Il faut dire que l'ensemble ne s'éparpille pas pour présenter ses personnages. La collision avec l'iceberg arrive à seulement 30 minutes. Puis l'on verra pendant 1h30 le chaos s'installer peu à peu, jusqu'au naufrage meurtrier.
Outre ses décors bien reconstitués et nombres de scènes basées sur des témoignages, "A Night to Remember" peut se targuer d'avoir de jolies et impressionnantes maquettes, qui parviennent à rendre l'impression de grandeur du navire... et de déchéance lors de la catastrophe. Ce qui permet quelques scènes qui fonctionnent encore très bien. Je pense aux vrais cascadeurs qui plongent de très haut. Ou à des morts d'enfants, chose rarement montré au cinéma (rappelons qu'il s'agit d'un film britannique et non américain).

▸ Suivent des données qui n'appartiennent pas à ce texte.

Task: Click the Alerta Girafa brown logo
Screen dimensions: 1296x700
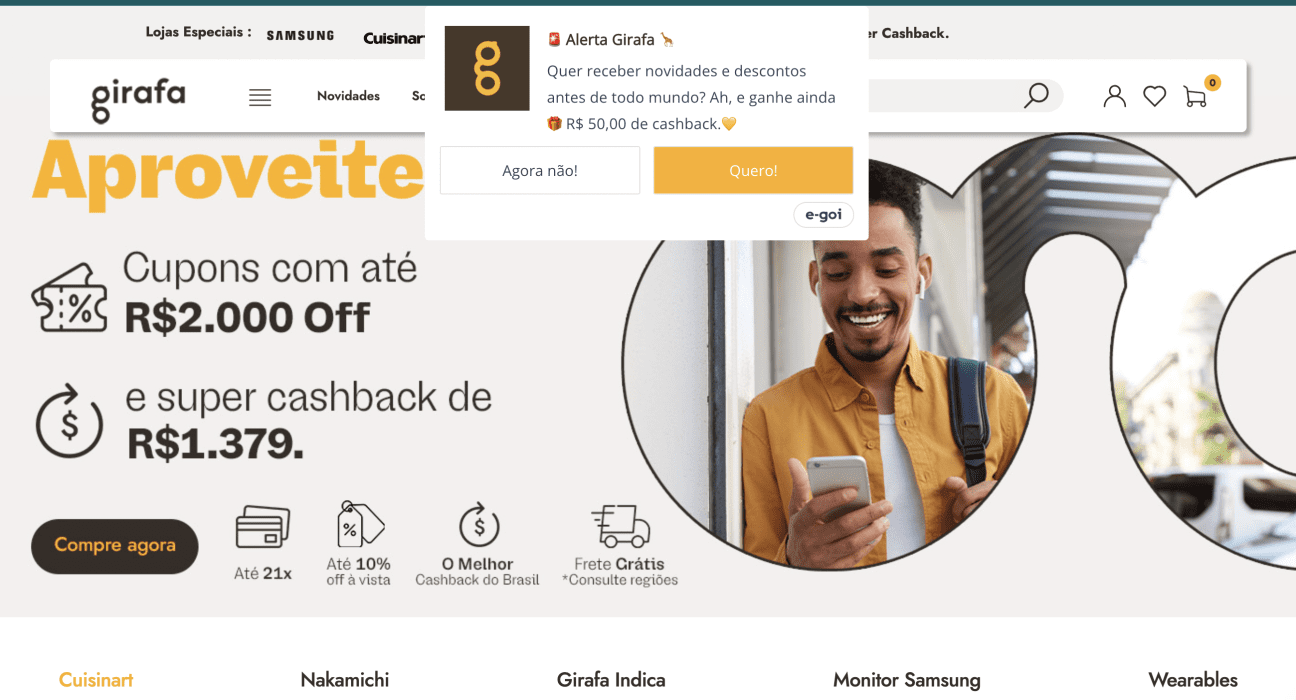Action: pyautogui.click(x=487, y=68)
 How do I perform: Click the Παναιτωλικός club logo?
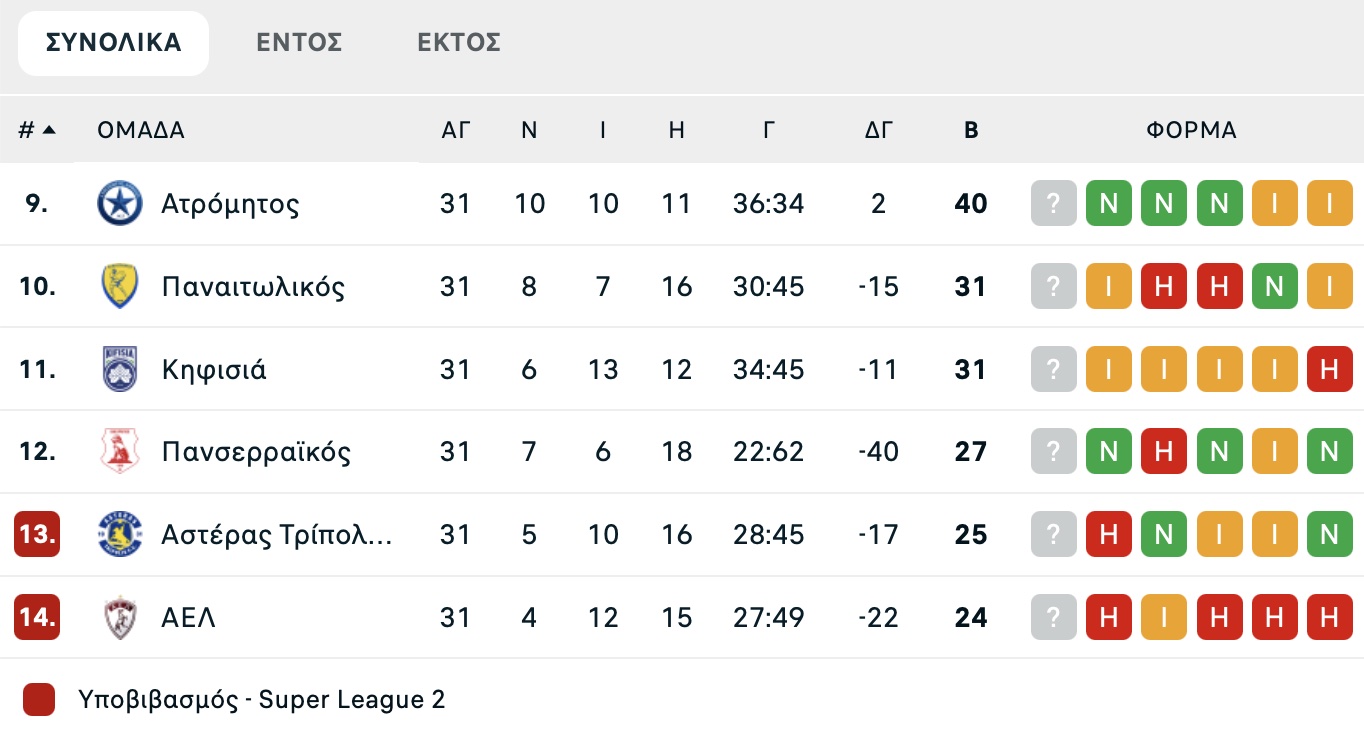point(120,287)
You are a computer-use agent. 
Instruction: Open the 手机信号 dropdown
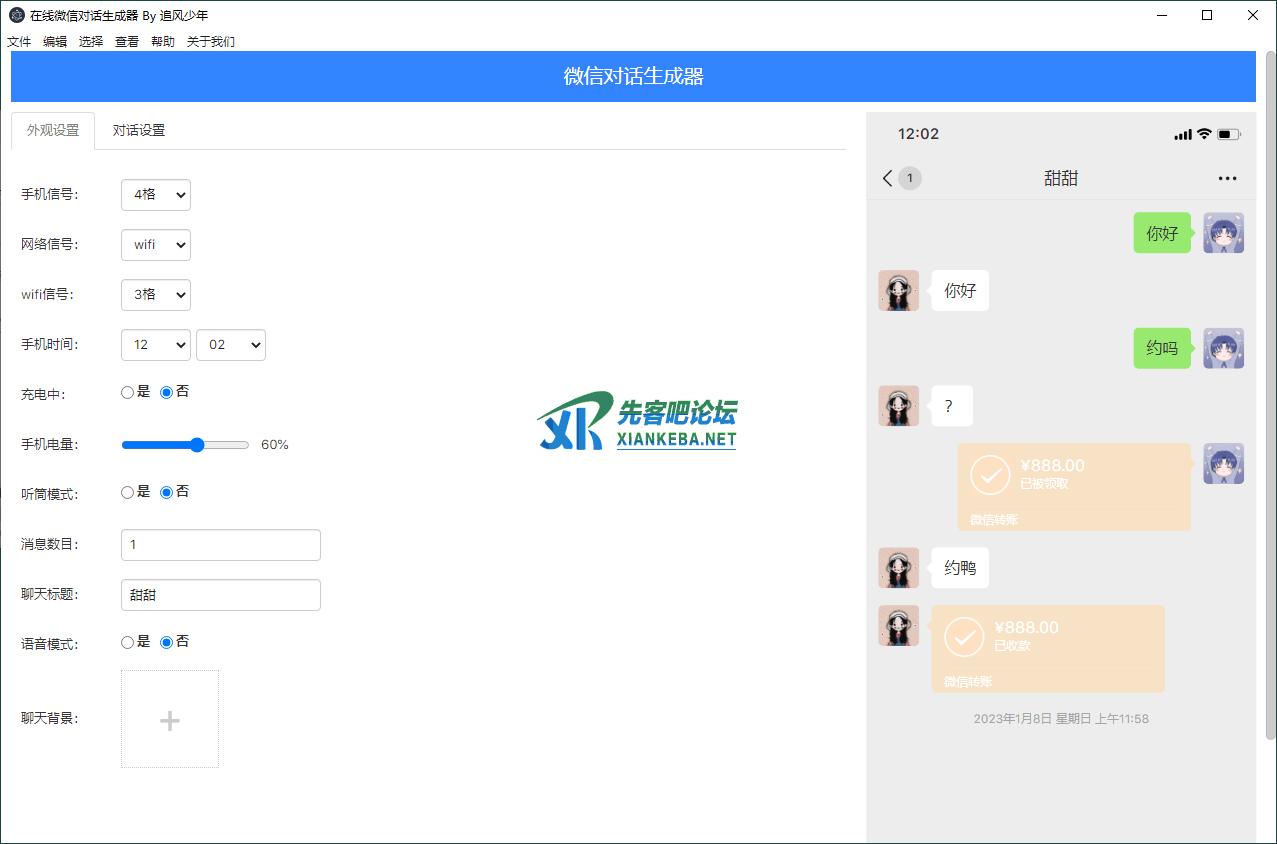tap(155, 195)
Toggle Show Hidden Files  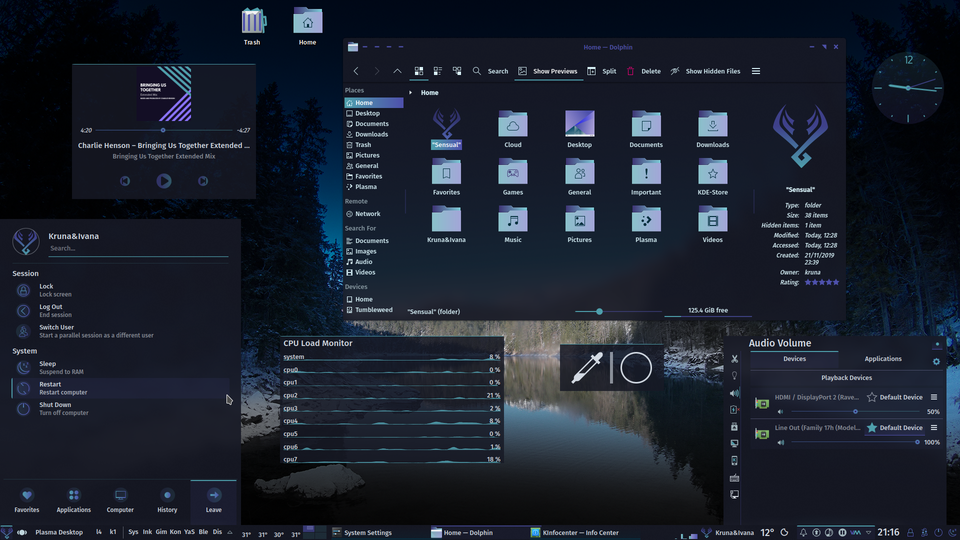click(705, 71)
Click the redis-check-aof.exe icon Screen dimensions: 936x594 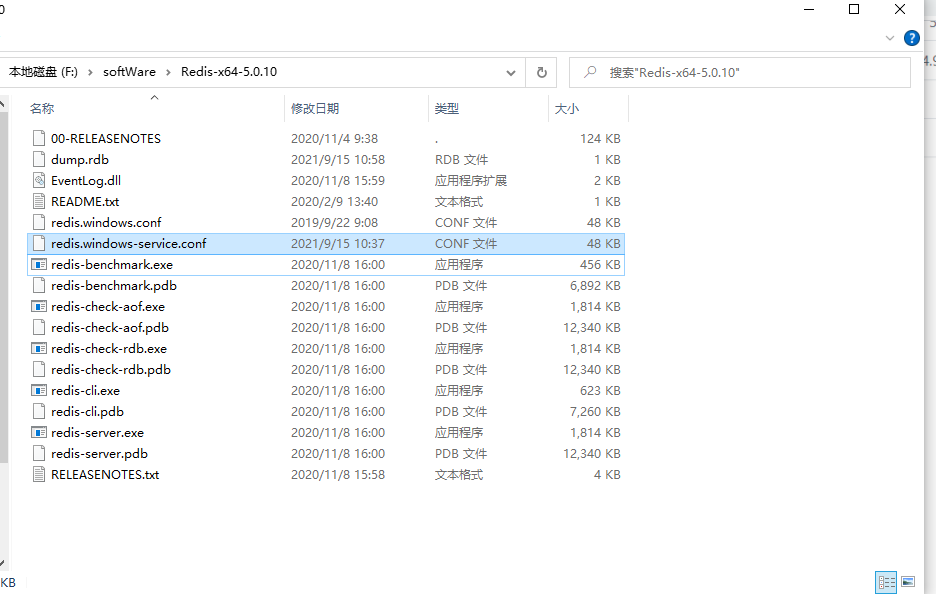pyautogui.click(x=38, y=306)
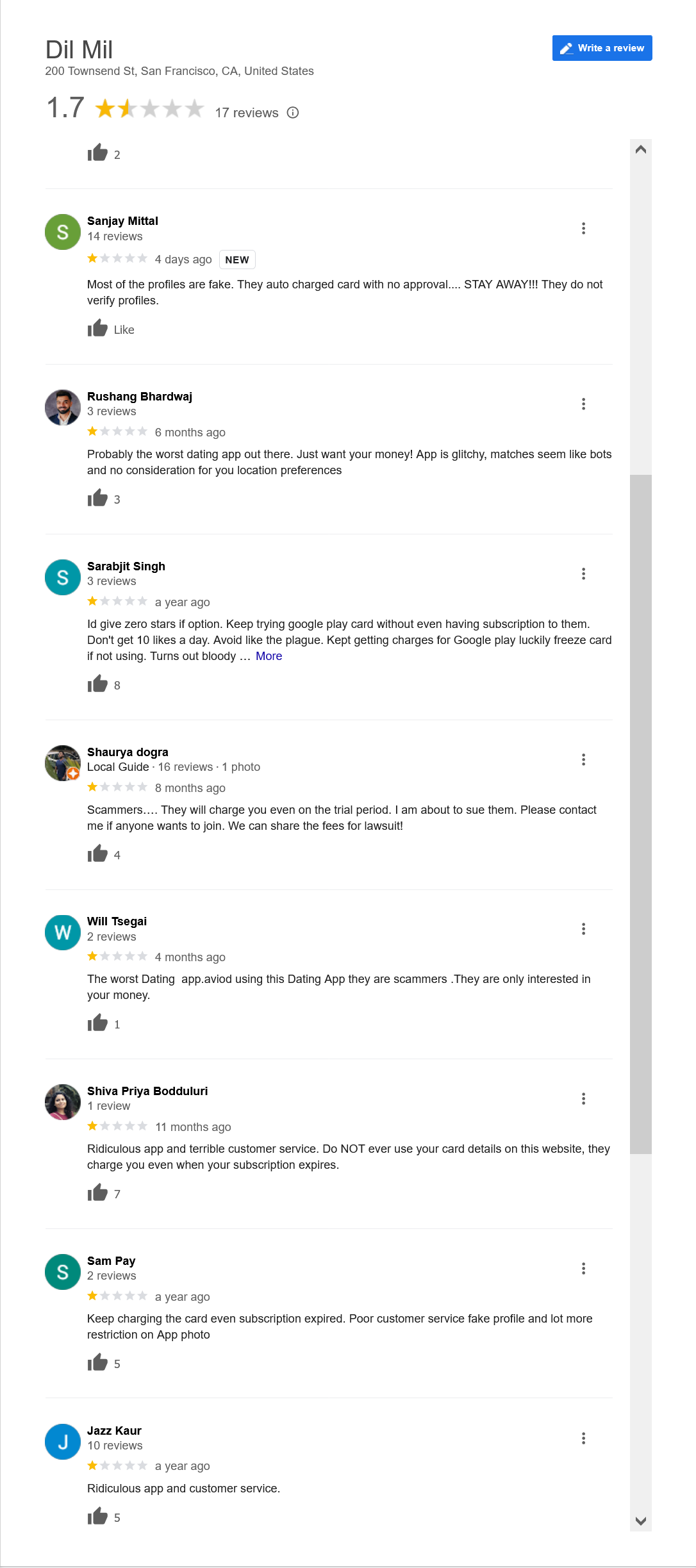Click the Write a review button
696x1568 pixels.
tap(602, 48)
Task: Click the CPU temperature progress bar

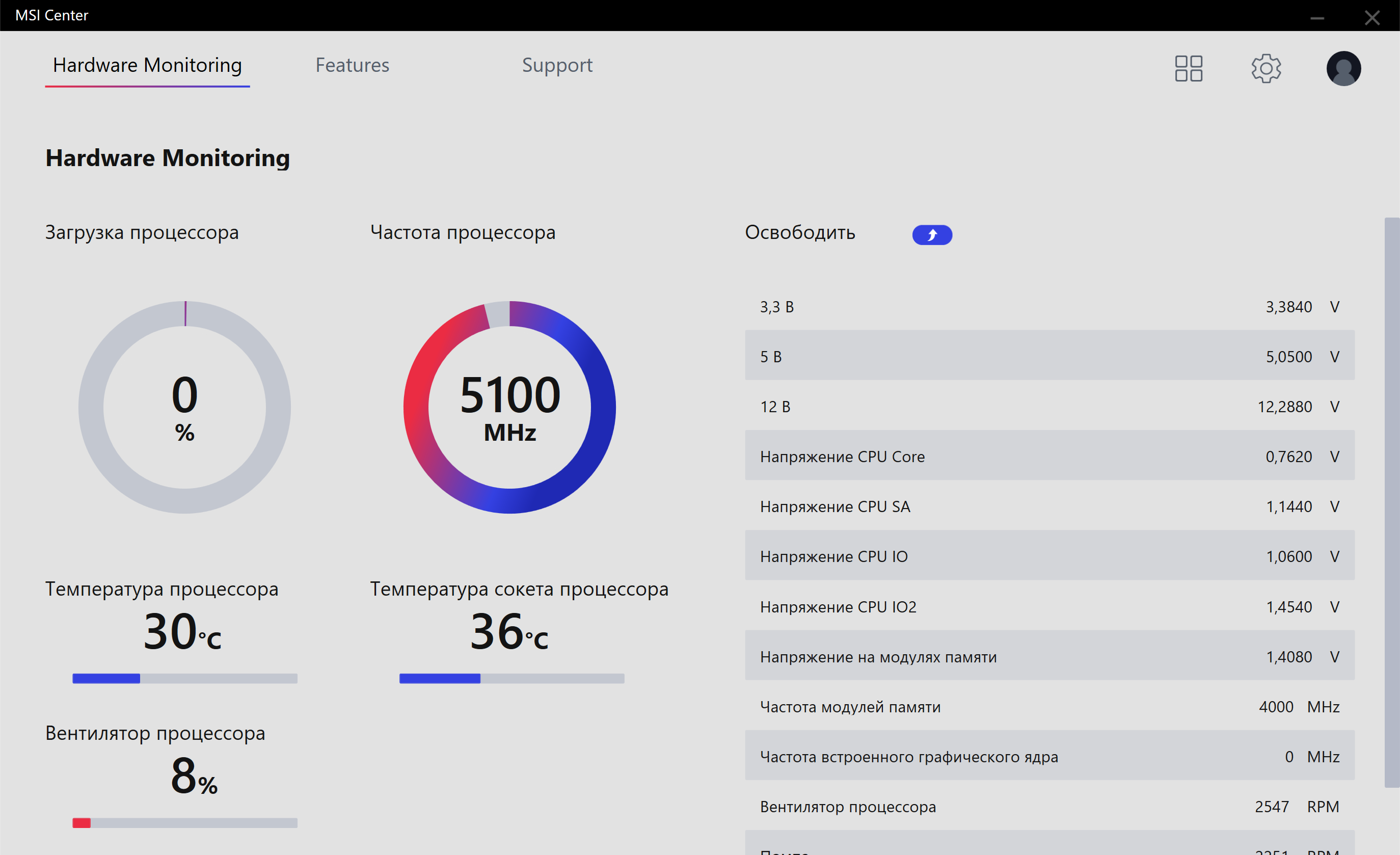Action: point(184,678)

Aujourd'hui, il est difficile de ne pas comparer "A Night to Remember" au "Titanic" de James Cameron. Forcément, Cameron a eu des moyens plus modernes, et une connaissance plus développée. Par exemple, on ne verra pas ici le navire se briser en deux, c'était alors inconcevable, et les témoignages de survivants allant dans ce sens n'avaient pas été pris au sérieux. Mais le film de Roy Ward Baker n'a pas à rougir de la comparaison, tant on remarquera avec amusement le nombre de scènes que Cameron a reprises presque telles quelles (les musiciens, plusieurs scènes avec Thomas Andrews).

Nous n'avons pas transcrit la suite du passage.